As you can see, I have finally come back for an update. It's been quite some time, hasn't it? I think last time I said I'd be posting more often. That turned out to be a whopper of a lie, didn't it? All I can say this time is that I'll be back whenever I can. So let's get to today's post.
This one is going to be a rambling two-parter. First I'll tell you about the pictures. Then I have an amusing story about my little sister. So about the pictures.
I took Delilah back out to the nearest nature park recently. She really loves to go, but she still has a hard time getting there. She's about 8 months old now and you are finally seeing the way she looks mostly grown up. She looks like a skinny German Shepherd. She's the same size as any normal German Shepherd but she is skinny looking compared to a full-bred dog of that kind.
That was a short update, so let's get to the story about my sister. She has a full-blooded German Shepherd and it's a huge one. My sister goes on Facebook, and everywhere else, constantly bragging about how big her dog, much bigger than all other dogs. She's one of those kind of people that has to have the biggest and best of everything, especially compared to yours.
So I decided to tweak her nose a bit about it. She, like you, has also only seen my dog in a few pictures. So I went on Facebook and began bragging about how it is actually my dog that is the biggest.

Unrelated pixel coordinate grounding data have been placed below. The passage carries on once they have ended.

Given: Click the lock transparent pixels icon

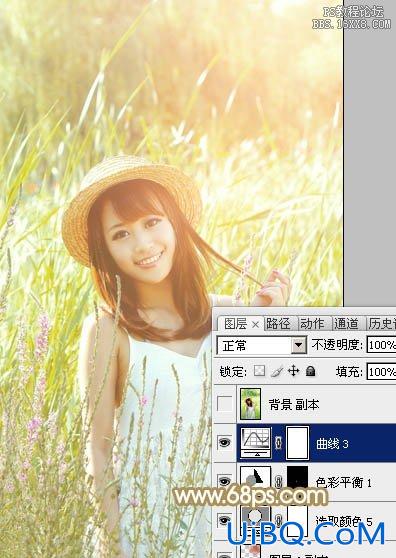Looking at the screenshot, I should 259,371.
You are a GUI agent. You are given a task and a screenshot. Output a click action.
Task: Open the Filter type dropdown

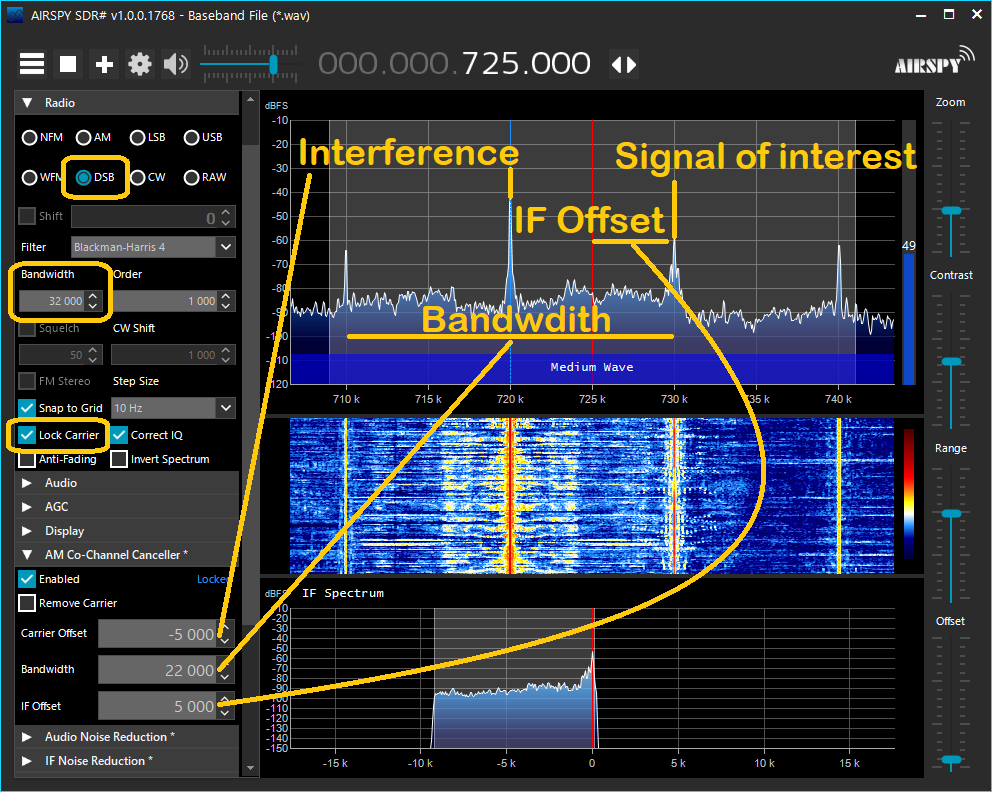click(226, 247)
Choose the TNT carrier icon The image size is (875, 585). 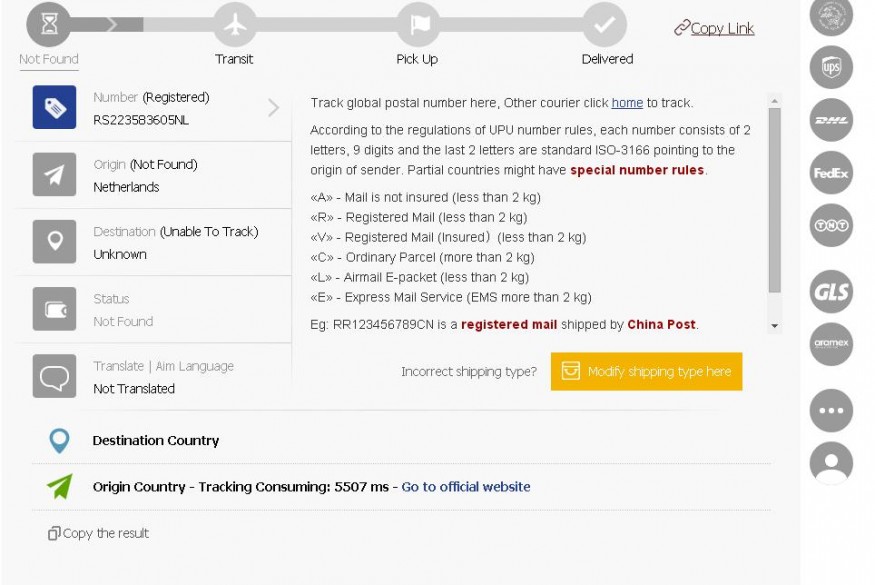coord(831,226)
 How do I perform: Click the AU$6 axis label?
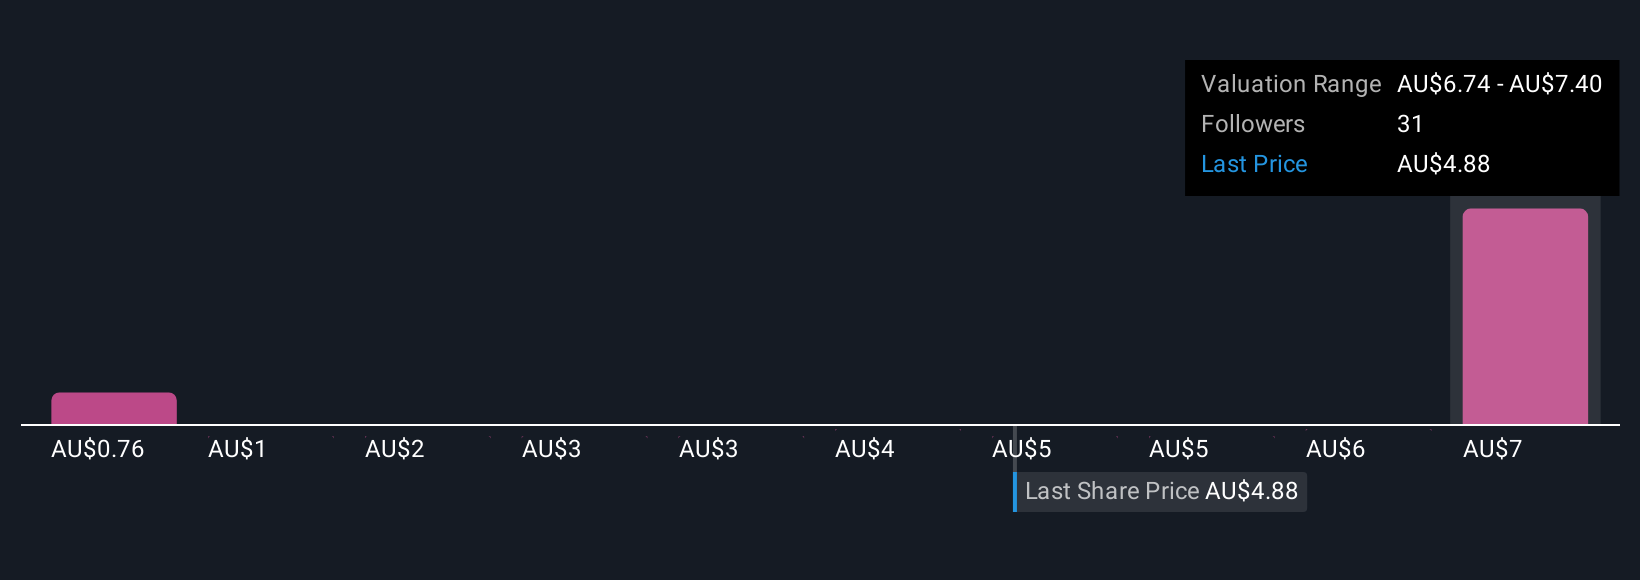coord(1336,449)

I didn't tell her this information specifically, but it got the desired results. Her whole family got angry at me for daring to say that my dog was the biggest. Maybe a little childish? Maybe I'm being childish as well, but I'm also having fun. And since I got the desired reaction I decided to add a little more to my puppy's story.
I went back on Facebook and posted that I got one of those doggy DNA tests to find out why my dog is just so huge, much bigger than all other German Shepherds. I said the results came back that the reason is that my dog is part German Shepherd and part Dire Wolf. Of course, Dire Wolves are long ago extinct.
My sister immediately got on my posts feed to inform me of that pesky extinction problem. She usually ignores me. She informed me that her oldest son told her about that knowledgable super-fact. Then she proceeded to comment on this same post about a dozen times with all of her knowledge on the subject and how superior she was for informing me of my lowly error.
That is the most she has spoken to me in the past year. She had no idea I did it all just to get her going and I was laughing at her the whole time. It's still pretty funny. I'm not sure if she has caught on to the joke yet. I do think she did finally begin to feel foolish towards her last comment or two. Next, I'll Photoshop a picture of me standing in front of my giant dog.
Just to finish today's post off, I want to say my sister and I get along just fine. I just thought it would be amusing to exploit this little vanity(insecurity) she has. And I had to tell a few people some of the kinds of things I do to make a person angry with me. And with that, hopefull sooner this time, I'll talk to you later.